Cosmovision (Permaculture) Certificate Training

Now running its eighth cohort, the Indigenous Permaculture Green
Leadership training is a free, yearly, rigorous hundred-hour training
offered to community members interested in learning permaculture
design from an Indigenous perspective. One of the main goals of the IP
training is to train community leaders who are interested in and doing
work around community health, with an emphasis on food justice. Upon
the completion of the training, each student is expected to design and
implement a community-based project using the knowledge learned from
the training. Projects from past IP students include launching the City of San
Francisco's biodiesel program, and starting two community gardens in East Oakland.

Our meetings take place in the form of lectures, films, slideshows,
field trips, and lots and lots of discussion and hands-on work. Some
of the topics covered in the training include soil restoration,
sustainable food systems, wastewater management, composting, and
alternative energy sources. The several site visits that are
incorporated into the training include visits to reclaimed lots in
East Oakland, community gardens/nurseries in South Berkeley, urban
gardens in SF, waste-water treatment & recycling centers in the East
Bay, and educational production farms in Santa Cruz.

Trainings covering this type of material can often cost upwards of
 $1000, rendering the information inaccessible to those people and
communities who stand to benefit from it the most -- poor communities,
which are typically communities of color. This contributes to the perpetual
displacement of these already marginalized peoples.

On the contrary, the Indigenous Permaculture Green Leaders training
focuses on building capacity for community self-determination through
food sovereignty and also places a great deal of emphasis on respect
for all those life-forces that inhabit our neighborhoods—past,
present, and future. Needless to say, the Indigenous Permaculture
Green Leaders training is an invaluable resource to its students and
their families/communities/neighborhoods/networks.

Unfortunately, this year's training is running with a budget of $0.
This means that all of the preparation/organization/facilitation for
this program is 100% volunteer labor and expenses related to travel,
food, books and materials, and project implementation are coming
straight out of our, the students, pockets. Even so, we greatly
appreciate this rare learning opportunity and want to make sure that
the program continues to run for many years to come. We realize that a
community project can only be sustained through community support,
which is why we are asking for your support to keep this precious
learning opportunity alive. Support definitely comes in the form of
monetary donations, but also through donating materials (new and used)
to do gardening work, books, food for our meetings and anything else
that you think might be beneficial to the project.

You can help here. 

View Class Schedule

The final project is a two year commitment utilizing the teachings of Indigenous Permaculture within the community.
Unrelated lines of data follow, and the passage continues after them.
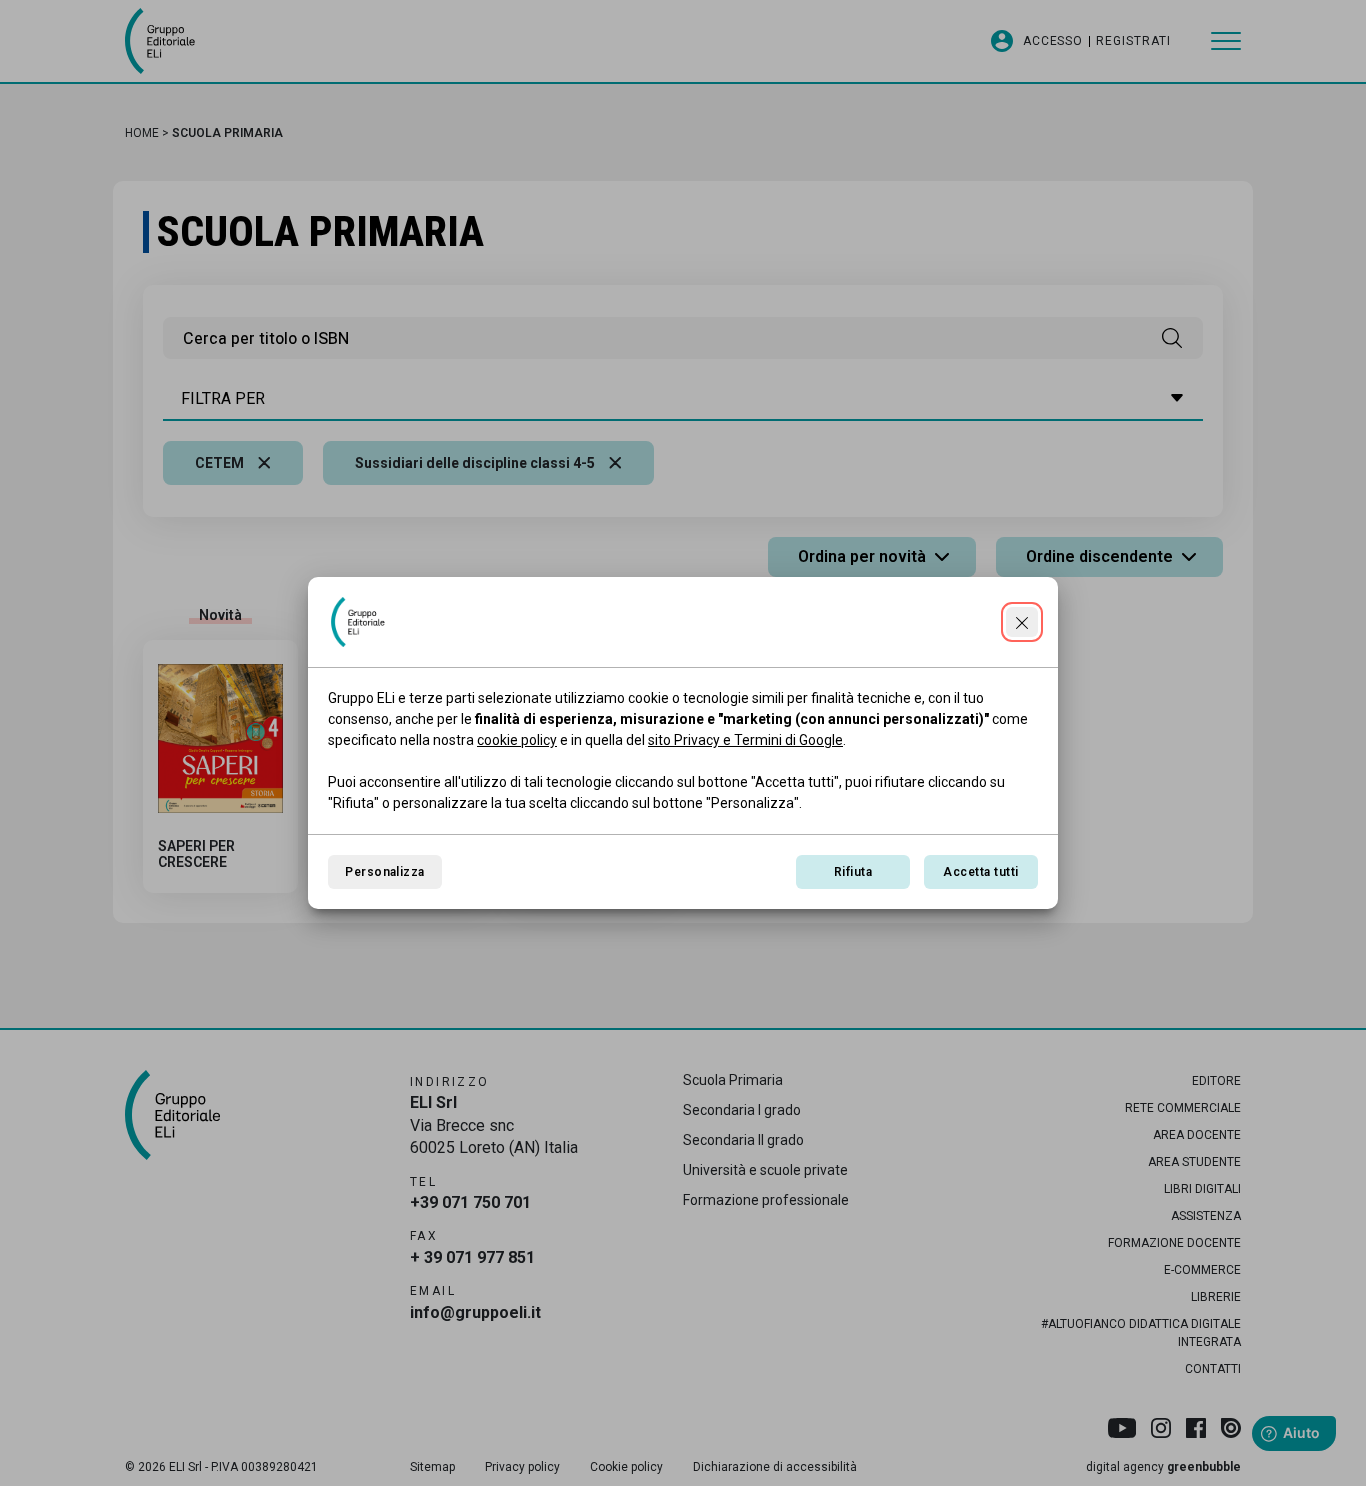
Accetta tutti (980, 872)
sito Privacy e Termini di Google (745, 740)
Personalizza (385, 872)
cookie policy (517, 740)
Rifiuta (853, 872)
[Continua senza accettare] (1022, 622)
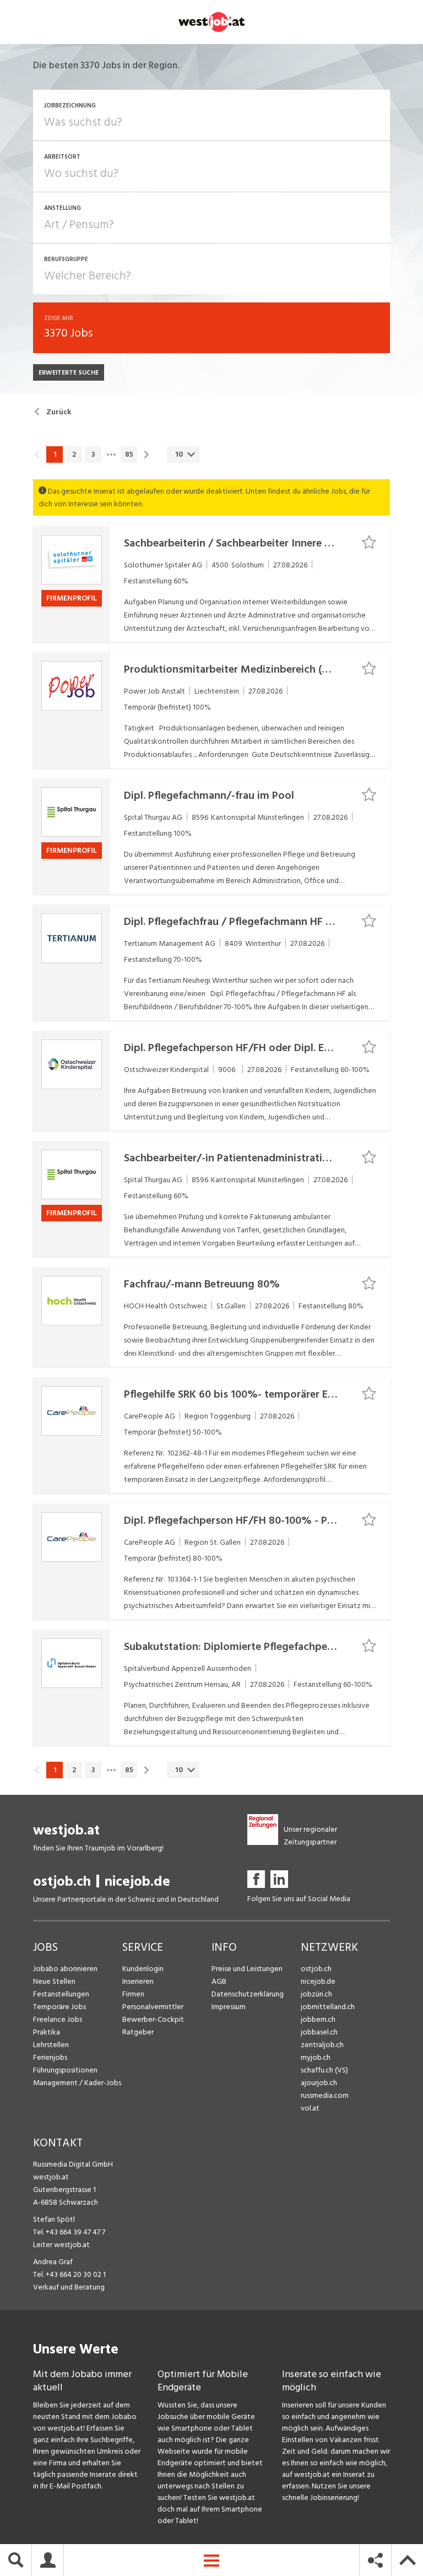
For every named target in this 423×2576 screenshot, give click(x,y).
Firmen (133, 1994)
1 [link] (54, 454)
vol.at (310, 2108)
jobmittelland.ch (328, 2006)
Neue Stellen (54, 1981)
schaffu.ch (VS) (324, 2070)
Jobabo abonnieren (65, 1968)
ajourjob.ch (319, 2082)
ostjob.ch (62, 1881)
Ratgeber (138, 2032)
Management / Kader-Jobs (77, 2082)
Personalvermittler (152, 2006)
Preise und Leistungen (247, 1968)
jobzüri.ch (316, 1994)
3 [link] (93, 454)
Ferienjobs (50, 2057)
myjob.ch (315, 2057)
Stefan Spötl (54, 2219)
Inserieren (138, 1981)
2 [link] (74, 454)
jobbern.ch (318, 2019)
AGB (219, 1981)
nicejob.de (137, 1881)
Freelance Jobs (57, 2019)
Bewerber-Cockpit (153, 2019)
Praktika (46, 2032)
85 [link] (129, 454)
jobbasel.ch (319, 2032)
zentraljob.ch (322, 2044)
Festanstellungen (61, 1994)
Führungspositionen (65, 2070)
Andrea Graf (53, 2261)
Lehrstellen (51, 2044)
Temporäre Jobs (59, 2006)
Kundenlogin (143, 1968)
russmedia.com (325, 2095)
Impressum (229, 2006)
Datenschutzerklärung (248, 1994)
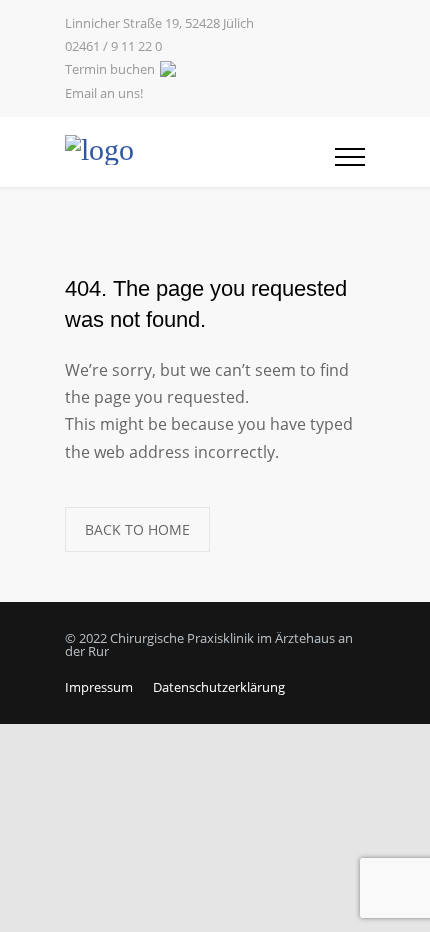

A group presentation is required at the end of the course to discuss the final project.

  • To understand, respect, and follow the natural laws given to us by the Creator.
  • To understand natural energy flows.
  • To understand impacts on the natural environment and indigenous communities when unsustainable choices are made
  • To be conscious and responsible in our use of natural resources.
  • To establish microclimates for natural habitats that will promote a favorable environment for all living beings.
  • To create diversity for beneficial symbiotic plant and animal relationships.
  • To develop a cooperative existence with human kind and the natural world.
  • To utilize the designs, patterns and rhythms of nature.




Learn the difference between Mono-Agriculture and Traditional (Sustainable Agriculture). Focus on how can we rejuvenate areas that have been damaged by monoagriculture or by urban impact. Learn how you can increase local biodiversity and how you can create micro- climate conditions for the future health of the local ecosystem and the community.


Understand the importance of using traditional techniques of practice and observation on traditional agriculture.
Explore tools and techniques to design a garden in your community, including preparing garden beds, composting techniques, traditional fertilizers and pesticides, and seed-saving.
Explore key questions: How can you improve and restore the soil that has been abused by pesticides or others chemicals? How important it is to preserve the diversity of trees, enhance native plants, and incorporate fruit trees into the agroecology?  Community food security example will include low-income communities.


Review methods  to catch and store water.  Understand the importance of compost toilets and groundwater quality, including technology demonstration and management.  Participants will form groups and design a project around the information learned in the workshop.